Ne restaient au village que les vieillards, les enfants et les femmes. Leur occupation principale consistait à tricoter gilets ou chaussettes, au chaud dans l'étable, qu'ils allaient vendre à la fonte des neiges en colonnes muletières à BARCELONNETTE ou autres villages de l'Ubaye. La laine de ce village avait la réputation d'être la plus belle du comté de NICE.

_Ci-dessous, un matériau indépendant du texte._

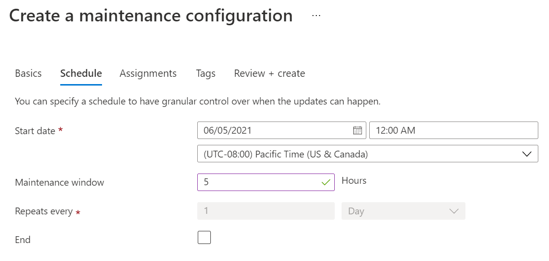Screen dimensions: 549x261
Task: Open the start date calendar picker icon
Action: pyautogui.click(x=357, y=130)
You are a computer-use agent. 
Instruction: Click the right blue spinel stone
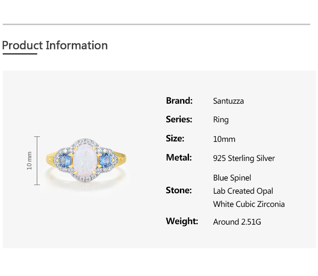click(x=106, y=160)
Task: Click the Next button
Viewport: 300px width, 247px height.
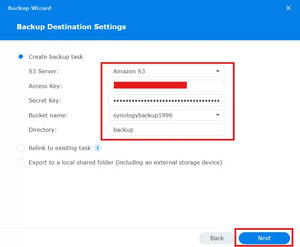Action: tap(264, 238)
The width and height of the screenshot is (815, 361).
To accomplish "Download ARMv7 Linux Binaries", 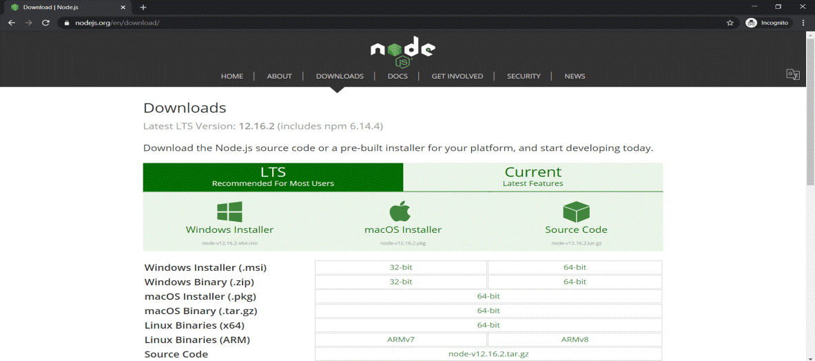I will click(401, 340).
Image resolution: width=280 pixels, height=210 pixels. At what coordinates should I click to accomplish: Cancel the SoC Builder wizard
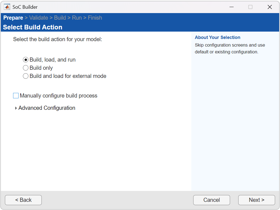point(212,200)
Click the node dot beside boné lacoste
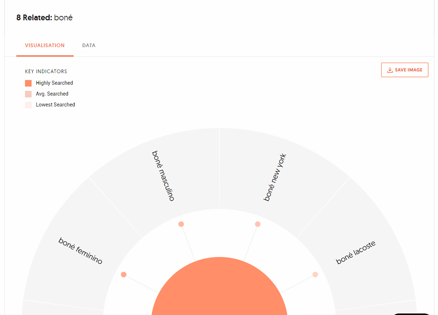This screenshot has height=315, width=438. pos(315,275)
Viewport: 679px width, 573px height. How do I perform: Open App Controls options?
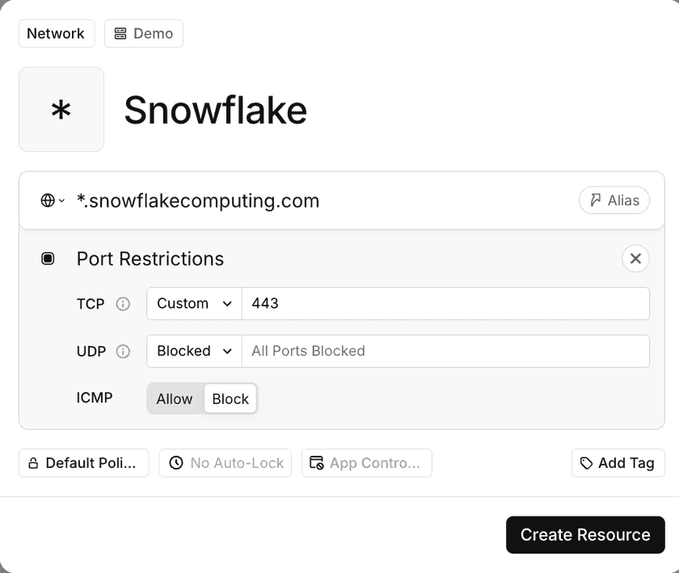click(366, 462)
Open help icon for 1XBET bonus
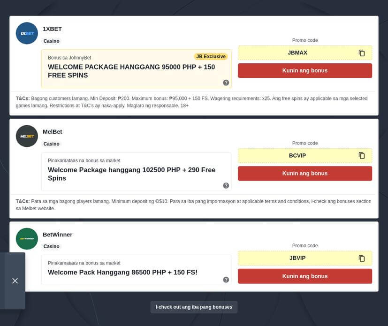This screenshot has height=326, width=388. (x=226, y=83)
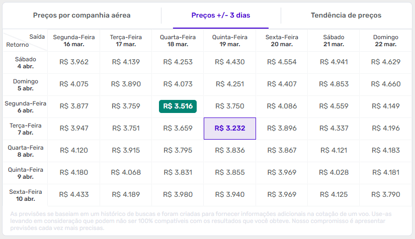The image size is (415, 239).
Task: Choose the R$ 3.962 fare cell
Action: coord(74,62)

Saint-Dalmas avait une particularité, peu appréciée de ses voisins: Bêtes et humains cohabitaient dans la même maison, ce qui était un avantage en hiver (les habitants se réfugiant au chaud dans l'étable!). Dès qu'il pleuvait, le passage des cheptels dans les rues les transformaient   en véritables cloaques à cause des bouses de vaches ou crottes de mouton . Ce village n'avait pas une réputation de propreté, et il fallut attendre 1900 et les années suivantes pour que les rues soient enfin pavées !

 

Le 1e novembre, après une messe solennelle sur la place du village, tout ce monde partait vers la France par un col qui  communique avec la haute vallée du Var (village d'ESTENC). Son patronyme actuel est "col de GIALORGUES". 

L'étymologie de ce lieu-dit a un rapport étroit avec la vielle . Il n'y pas de date précise, mais très anciennement, une caravane formée d'hommes avec vielles et marmottes dans leurs caisses s'est laissée surprendre par une avalanche.Ce ne fut qu'au printemps suivant, à la fonte des neiges, que furent retrouvés les corps, les débris d'instruments et les marmottes gelées dans leurs caisses. Le col où s'est produite la catastrophe a porté le nom, en patois francisant de "gialo-orgues" . (gèle-orgues). La vielle à roue était parfois appelée à tort "orgue", ou encore "viola"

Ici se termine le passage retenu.